Ireland will assume the presidency of the International Transport Forum (ITF) for 2019/20 beginning immediately after the ITF Summit 2019 in Leipzig, Germany in May. The assumption of the presidency will be a full circle moment given that the ITF was created by the 2006 Dublin Declaration.
Presiding over the ITF means that Ireland will host the ITF’s Transport Management Board, Transport Research Committee and Corporate Partnership Board meetings in November 2019 and will chair the Council of Ministers in Leipzig in 2020.
The Council of Ministers is the ITF’s highest decision-making structure, comprising the Ministers of Transport of member countries at the annual summits held in May of each year. The organisation is an inter-governmental organisation within the Organisation of Economic Co-operation and Development (OECD) that acts as a think tank for worldwide transport policy issues. There are 59 ITF member countries from six different continents. The presidency changes hands every year, alternating between European and non-European countries; South Korea currently holds the presidency, with Ireland and Morocco serving as vice-presidents.
The aims of the organisation are said to be sustainable development of transport infrastructure, prosperity, social inclusion, the protection of human life and well-being, the facilitation of the exchange of information internationally and the improvement of the capacity for decision making in member countries. The ITF maintains the International Road Traffic and Accident Database, which collates international road safety statistics.

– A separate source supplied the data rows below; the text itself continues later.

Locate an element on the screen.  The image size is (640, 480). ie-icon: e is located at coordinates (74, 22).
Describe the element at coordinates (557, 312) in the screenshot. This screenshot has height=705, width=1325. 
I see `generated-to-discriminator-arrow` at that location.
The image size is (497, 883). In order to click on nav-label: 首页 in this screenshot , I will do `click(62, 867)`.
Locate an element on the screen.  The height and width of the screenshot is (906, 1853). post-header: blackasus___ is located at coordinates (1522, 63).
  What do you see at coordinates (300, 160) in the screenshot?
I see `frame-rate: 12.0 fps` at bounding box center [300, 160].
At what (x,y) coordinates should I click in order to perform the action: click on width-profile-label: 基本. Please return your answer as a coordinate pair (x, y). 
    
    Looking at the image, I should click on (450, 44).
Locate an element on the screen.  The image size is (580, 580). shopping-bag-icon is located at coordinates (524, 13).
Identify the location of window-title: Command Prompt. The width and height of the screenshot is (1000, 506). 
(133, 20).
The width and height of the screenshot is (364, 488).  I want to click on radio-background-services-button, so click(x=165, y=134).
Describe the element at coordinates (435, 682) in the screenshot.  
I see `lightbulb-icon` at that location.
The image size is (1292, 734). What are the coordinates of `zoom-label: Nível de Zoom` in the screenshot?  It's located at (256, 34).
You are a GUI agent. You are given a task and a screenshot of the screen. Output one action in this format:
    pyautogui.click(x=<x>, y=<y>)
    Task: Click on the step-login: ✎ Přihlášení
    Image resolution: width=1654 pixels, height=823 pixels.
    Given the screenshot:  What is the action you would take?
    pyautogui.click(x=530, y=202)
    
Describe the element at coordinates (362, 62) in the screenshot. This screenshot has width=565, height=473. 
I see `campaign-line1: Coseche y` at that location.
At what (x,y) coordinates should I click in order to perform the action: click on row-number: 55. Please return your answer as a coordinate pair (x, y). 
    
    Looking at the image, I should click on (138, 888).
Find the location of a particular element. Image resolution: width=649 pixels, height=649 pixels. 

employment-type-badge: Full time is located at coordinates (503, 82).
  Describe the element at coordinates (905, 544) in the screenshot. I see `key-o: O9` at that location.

Ireland has previously held the presidency of the European Conference of Ministers of Transport (ECMT), from which the ITF was established. The ITF was officially established in 2006 by the Declaration on the Development of the ECMT, known as the Dublin Declaration, which turned the European organisation into the worldwide ITF and made full-time members of previous associate members such as Japan and the United States. Further non-European countries have subsequently joined, such as China and the United Arab Emirates.
Minister for Transport, Tourism and Sport Shane Ross TD held bilateral talks with current ITF Secretary-General Young Tae Kim in October 2018 and subsequently held a consultation meeting with Kim in March 2019. Kim discussed transport connectivity, the theme of the 2019 Summit, at a session organised by the Department of Transport, Tourism and Sport attended by around 70 stakeholders.
Who Ireland’s nomination for Secretary-General will be is still open for speculation; if the example of South Korea’s election of Kim, a former Director-General of South Korea’s Ministry of Land, Infrastructure and Transport, is to be followed then a high-ranking transport-orientated civil servant can expect to be in the running. The highest-ranking Irish person in the ITF currently is Sharon Masterson from County Kerry, who manages the organisation’s Corporate Partnership Board.
The 2019 Summit’s theme of transport connectivity and regional connectivity is a fitting precursor to Ireland’s premiership, as it comes at a time of significant investment in both rural transport and transport in general in Ireland through the Rural Transport Programme and the Government Road Safety Strategy (GRSS).
The GRSS has set a target of a reduction of road fatalities to 25 per million people per year, which equates to 124 people per year with Ireland’s current population. Ireland requires an annual reduction in road fatalities of 10 per cent if it is to reach to its targets by 2020 and join world leaders such as Sweden in terms of road safety.